==== Data shown

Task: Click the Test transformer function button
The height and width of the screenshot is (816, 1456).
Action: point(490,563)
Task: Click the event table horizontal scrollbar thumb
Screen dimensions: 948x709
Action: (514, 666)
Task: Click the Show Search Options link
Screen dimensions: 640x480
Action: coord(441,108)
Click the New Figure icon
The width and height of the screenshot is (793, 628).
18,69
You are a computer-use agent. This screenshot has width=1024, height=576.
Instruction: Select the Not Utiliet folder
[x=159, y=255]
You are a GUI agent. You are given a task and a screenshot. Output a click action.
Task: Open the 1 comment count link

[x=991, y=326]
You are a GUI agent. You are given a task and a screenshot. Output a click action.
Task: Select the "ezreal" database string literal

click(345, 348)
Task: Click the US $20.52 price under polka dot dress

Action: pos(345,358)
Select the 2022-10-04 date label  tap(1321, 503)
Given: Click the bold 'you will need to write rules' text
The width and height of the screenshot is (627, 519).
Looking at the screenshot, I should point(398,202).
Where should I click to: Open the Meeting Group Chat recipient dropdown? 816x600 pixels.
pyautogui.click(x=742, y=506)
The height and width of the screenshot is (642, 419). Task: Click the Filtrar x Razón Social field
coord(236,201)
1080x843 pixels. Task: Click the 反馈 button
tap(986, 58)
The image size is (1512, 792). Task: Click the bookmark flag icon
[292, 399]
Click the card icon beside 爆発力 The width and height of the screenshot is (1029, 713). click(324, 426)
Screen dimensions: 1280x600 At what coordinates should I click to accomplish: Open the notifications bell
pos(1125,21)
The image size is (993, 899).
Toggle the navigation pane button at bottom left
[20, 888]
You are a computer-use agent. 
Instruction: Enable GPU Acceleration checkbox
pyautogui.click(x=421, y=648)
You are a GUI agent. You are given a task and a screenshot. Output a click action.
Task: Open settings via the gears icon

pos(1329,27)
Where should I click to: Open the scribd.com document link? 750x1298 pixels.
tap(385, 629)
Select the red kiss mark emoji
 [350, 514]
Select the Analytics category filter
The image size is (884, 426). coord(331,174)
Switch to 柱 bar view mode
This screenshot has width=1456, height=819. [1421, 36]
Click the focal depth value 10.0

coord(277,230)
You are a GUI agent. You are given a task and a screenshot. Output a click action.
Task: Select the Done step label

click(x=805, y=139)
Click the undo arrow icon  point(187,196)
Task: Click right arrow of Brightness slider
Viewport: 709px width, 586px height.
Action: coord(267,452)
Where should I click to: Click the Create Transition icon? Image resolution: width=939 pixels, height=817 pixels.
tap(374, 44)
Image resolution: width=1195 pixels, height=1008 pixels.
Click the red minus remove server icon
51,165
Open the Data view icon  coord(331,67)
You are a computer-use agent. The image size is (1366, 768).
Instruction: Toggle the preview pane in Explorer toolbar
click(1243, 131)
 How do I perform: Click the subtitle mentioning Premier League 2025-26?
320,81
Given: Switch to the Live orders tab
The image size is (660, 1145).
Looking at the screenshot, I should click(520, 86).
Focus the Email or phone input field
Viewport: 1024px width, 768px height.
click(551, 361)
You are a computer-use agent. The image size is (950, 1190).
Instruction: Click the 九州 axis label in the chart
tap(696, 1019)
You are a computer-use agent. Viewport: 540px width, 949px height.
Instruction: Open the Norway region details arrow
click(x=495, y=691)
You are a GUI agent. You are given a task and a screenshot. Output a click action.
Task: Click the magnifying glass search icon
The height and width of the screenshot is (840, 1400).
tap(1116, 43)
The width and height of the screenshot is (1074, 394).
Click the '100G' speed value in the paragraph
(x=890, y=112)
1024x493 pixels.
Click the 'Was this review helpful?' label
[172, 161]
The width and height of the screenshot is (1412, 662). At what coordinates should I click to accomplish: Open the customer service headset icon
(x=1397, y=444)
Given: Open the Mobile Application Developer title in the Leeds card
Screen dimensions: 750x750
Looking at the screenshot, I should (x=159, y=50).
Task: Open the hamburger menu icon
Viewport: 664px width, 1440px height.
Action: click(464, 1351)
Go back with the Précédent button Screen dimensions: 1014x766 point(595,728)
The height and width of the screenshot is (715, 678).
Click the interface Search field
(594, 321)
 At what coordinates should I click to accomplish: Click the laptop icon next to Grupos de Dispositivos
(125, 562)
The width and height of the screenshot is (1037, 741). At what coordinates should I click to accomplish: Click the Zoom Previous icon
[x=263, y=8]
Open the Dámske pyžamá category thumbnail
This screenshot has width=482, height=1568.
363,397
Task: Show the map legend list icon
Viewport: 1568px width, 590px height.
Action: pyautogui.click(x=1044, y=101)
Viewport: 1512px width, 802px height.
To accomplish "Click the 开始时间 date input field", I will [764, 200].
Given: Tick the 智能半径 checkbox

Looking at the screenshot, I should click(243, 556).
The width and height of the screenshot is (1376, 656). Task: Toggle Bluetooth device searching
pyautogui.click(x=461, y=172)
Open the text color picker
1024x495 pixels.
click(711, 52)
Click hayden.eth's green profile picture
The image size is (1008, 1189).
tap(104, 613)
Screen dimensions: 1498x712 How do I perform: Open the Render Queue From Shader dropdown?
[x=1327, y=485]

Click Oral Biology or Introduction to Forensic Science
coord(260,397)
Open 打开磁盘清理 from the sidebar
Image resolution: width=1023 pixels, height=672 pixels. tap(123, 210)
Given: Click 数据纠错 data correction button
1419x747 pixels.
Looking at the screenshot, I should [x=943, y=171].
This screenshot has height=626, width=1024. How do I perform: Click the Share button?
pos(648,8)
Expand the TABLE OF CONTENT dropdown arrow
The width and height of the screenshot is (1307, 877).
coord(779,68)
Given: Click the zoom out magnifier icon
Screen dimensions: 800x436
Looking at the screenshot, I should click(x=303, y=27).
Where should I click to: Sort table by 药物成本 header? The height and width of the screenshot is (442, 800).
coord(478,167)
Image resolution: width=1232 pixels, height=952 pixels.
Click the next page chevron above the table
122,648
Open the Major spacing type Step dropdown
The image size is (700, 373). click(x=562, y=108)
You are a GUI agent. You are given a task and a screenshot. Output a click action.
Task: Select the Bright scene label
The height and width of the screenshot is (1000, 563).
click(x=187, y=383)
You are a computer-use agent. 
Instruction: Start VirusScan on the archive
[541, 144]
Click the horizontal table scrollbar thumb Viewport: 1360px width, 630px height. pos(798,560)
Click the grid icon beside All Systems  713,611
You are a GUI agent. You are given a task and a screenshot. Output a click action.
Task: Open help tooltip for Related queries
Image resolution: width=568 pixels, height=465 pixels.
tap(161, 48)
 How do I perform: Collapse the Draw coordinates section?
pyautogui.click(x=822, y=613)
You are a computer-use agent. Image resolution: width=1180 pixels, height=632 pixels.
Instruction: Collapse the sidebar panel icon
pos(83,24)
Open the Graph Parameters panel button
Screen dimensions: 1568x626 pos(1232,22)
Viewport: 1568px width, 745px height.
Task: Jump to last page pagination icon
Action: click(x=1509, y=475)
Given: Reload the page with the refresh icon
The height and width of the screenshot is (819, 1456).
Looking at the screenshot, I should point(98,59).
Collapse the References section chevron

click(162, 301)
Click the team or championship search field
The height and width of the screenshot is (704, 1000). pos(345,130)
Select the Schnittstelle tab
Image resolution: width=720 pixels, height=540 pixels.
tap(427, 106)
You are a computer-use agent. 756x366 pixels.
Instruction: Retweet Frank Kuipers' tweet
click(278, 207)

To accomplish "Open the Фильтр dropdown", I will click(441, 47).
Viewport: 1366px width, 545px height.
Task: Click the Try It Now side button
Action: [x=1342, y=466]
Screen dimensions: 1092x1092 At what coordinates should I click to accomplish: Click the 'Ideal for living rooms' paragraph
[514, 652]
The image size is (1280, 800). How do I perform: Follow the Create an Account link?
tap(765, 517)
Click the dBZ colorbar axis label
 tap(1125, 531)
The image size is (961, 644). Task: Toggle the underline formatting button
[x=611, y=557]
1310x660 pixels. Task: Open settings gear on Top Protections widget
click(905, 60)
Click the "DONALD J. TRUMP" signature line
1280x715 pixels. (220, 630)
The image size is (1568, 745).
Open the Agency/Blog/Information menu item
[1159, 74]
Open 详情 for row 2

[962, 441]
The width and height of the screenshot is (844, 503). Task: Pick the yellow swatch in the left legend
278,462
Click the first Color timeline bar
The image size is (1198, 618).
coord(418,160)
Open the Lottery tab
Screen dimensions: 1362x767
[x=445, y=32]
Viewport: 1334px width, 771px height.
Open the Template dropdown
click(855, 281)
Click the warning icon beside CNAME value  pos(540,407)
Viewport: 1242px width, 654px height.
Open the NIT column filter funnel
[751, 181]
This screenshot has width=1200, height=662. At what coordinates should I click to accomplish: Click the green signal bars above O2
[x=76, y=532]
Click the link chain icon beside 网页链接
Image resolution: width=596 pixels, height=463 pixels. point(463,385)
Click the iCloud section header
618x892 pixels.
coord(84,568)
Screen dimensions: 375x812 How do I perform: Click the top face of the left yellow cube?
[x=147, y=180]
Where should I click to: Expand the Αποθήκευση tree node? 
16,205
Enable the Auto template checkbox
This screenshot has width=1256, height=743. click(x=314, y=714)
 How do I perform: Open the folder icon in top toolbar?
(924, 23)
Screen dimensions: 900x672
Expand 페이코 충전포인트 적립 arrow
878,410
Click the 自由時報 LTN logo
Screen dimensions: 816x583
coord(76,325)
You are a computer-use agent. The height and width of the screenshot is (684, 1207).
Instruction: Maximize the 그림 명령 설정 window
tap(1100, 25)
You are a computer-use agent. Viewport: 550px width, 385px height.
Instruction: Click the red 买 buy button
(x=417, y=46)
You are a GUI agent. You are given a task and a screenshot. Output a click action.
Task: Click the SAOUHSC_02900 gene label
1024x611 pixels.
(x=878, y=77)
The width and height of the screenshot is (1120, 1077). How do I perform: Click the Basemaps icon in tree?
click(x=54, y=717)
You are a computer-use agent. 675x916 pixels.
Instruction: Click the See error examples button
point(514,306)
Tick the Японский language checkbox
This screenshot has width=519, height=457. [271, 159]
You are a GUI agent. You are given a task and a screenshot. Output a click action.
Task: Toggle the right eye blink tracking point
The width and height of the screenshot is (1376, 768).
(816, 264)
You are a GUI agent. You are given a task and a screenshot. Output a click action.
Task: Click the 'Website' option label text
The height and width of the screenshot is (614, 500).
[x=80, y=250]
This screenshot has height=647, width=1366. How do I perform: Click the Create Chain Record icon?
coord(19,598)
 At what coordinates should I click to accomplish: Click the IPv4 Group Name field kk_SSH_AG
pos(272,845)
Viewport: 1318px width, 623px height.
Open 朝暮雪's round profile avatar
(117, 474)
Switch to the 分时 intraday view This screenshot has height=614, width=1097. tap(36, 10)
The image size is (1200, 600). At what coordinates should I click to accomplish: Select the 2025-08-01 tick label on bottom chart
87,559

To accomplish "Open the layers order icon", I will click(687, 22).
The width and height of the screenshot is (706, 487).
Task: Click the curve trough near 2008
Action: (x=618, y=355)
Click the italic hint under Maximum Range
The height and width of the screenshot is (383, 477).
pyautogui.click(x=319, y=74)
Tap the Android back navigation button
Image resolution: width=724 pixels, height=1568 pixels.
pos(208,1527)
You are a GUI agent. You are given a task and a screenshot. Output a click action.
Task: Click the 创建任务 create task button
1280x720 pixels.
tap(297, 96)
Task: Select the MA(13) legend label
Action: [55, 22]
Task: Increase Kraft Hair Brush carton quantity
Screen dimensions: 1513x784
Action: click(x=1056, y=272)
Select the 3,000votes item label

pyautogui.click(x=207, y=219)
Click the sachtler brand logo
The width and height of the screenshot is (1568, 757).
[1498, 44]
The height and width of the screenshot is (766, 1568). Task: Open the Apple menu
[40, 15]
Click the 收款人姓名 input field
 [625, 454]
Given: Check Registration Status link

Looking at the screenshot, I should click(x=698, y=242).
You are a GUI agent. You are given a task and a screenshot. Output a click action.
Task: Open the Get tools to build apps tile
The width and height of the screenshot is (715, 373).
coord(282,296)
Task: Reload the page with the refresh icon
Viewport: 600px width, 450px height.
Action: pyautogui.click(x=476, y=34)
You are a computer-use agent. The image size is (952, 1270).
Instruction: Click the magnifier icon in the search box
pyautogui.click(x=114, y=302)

========

Work order: Copy exactly the lines above, starting at the opening line and finishing at the line in which "You are a computer-use agent. This" occurs.

Task response:
Task: Click the Test transformer function button
The height and width of the screenshot is (816, 1456).
Action: point(490,563)
Task: Click the event table horizontal scrollbar thumb
Screen dimensions: 948x709
Action: (514, 666)
Task: Click the Show Search Options link
Screen dimensions: 640x480
Action: coord(441,108)
Click the New Figure icon
The width and height of the screenshot is (793, 628).
18,69
You are a computer-use agent. This screenshot has width=1024, height=576.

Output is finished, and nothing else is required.